An important possibility for increasing bird protection lies in legislation and new building standards that require bird-friendly windows (American Bird Conservancy, 2021a), which have been adopted by places such as New York City (New York City Department of Buildings, 2020). To create more citizen support of such policies, it will be important to educate citizens about the magnitude of the threats facing birds and to demonstrate that policy and design standards can reduce the threats. We have noticed how few people are aware of bird collisions on our campus; even a grounds crew member believed there were only one or two fatalities per year. People do not generally look at the edges of buildings where most collisions fall. When we are alerted to a collision on campus by those who have learned of our studies it is usually because the bird landed near an entryway or on a well-used sidewalk. Therefore, educational efforts are needed to highlight the magnitude of the problem and its solutions, such as the program offered by the local Great Salt Lake Audubon chapter (Great Salt Lake Audubon, 2021). In addition, posting bird carcasses on a project page for iNaturalist provides a permanent record of the problem for use in classrooms or with bird advocacy groups, as well as for editorial opinion pieces and legislators (Brown, 2020; Winton, Ocampo-Peñuela & Cagle, 2018). Only by highlighting the urgency of the problem and the efficacy of mitigation or prevention measures can we hope to scale up solutions to meet the magnitude of the problem.

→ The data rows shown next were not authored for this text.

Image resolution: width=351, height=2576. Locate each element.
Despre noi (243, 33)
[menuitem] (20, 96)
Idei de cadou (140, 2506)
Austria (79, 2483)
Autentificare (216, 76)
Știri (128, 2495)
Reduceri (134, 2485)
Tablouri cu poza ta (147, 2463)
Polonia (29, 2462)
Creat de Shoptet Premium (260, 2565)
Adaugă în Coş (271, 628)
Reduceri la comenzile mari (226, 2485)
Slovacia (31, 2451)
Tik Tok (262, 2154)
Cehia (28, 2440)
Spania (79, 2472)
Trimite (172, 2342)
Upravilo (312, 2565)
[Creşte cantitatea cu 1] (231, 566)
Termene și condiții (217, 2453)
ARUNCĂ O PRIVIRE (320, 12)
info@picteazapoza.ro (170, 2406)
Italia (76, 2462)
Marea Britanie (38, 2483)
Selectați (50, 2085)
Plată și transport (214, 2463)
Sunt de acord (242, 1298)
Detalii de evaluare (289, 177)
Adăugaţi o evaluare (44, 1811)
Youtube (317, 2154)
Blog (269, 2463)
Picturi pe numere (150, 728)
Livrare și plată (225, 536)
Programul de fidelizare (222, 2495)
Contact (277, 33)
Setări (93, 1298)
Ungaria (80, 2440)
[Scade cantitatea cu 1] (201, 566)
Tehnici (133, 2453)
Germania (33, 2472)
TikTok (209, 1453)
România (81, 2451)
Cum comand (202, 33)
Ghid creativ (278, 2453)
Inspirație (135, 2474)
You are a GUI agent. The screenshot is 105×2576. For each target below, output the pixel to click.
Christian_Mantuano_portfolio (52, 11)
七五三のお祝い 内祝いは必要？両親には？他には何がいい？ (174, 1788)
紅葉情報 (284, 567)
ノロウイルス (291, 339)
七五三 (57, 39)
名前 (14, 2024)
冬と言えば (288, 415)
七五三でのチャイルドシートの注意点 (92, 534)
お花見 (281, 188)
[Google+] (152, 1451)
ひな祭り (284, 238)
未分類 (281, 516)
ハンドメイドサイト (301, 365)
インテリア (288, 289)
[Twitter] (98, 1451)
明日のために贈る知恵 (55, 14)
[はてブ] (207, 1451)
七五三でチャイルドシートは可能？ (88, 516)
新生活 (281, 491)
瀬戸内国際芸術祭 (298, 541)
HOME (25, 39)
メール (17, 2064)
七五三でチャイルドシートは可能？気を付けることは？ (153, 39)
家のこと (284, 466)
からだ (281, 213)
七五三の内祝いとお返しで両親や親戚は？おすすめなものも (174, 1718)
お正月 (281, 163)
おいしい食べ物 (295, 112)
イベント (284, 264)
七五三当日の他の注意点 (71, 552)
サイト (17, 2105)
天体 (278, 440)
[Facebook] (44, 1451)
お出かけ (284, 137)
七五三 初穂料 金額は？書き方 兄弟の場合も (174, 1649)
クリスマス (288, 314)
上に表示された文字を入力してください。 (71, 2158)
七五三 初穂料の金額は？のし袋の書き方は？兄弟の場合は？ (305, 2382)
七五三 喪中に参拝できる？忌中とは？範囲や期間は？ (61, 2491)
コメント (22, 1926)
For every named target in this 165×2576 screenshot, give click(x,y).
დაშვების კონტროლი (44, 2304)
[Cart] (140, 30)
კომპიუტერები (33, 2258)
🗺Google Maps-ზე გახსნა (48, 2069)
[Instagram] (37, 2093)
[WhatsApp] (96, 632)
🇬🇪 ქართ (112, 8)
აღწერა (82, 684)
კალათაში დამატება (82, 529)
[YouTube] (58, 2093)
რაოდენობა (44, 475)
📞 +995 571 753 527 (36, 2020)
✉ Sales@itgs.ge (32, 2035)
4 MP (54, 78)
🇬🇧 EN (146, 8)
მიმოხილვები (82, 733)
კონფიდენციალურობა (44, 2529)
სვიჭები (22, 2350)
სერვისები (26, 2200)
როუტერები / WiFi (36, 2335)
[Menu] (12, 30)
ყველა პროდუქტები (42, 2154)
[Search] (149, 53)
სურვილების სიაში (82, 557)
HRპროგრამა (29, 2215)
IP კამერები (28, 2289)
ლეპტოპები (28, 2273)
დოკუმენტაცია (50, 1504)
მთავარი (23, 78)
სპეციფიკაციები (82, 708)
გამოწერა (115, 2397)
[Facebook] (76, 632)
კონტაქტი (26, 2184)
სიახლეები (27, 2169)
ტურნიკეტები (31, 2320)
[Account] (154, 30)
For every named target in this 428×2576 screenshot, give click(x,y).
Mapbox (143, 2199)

The current study is the third in a series of studies that establish that two separate phases of installation of Feather Friendly® bird collision deterrent is effective in lowering collisions against both mirrored and transparent glass windows on two different buildings. In addition, the studies have provided correlational evidence that permanent bird-friendly windows—ORNILUX® Mikado UV reflective windows and fritted windows—are associated with fewer collisions and that mirrored glass is associated with more collisions. The special dangers created for Cedar Waxwings by pear trees planted near transparent and mirrored windows underscore how human preferences for aesthetic advantages can create ecological traps for birds drawn to food sources near windows. Although these results could benefit from replications in different seasons and places, the accumulating evidence supports preventive actions. We should install protective windows in new construction, mitigate dangerous existing windows, and provide safe food and shelter opportunities for birds when creating landscapes near buildings.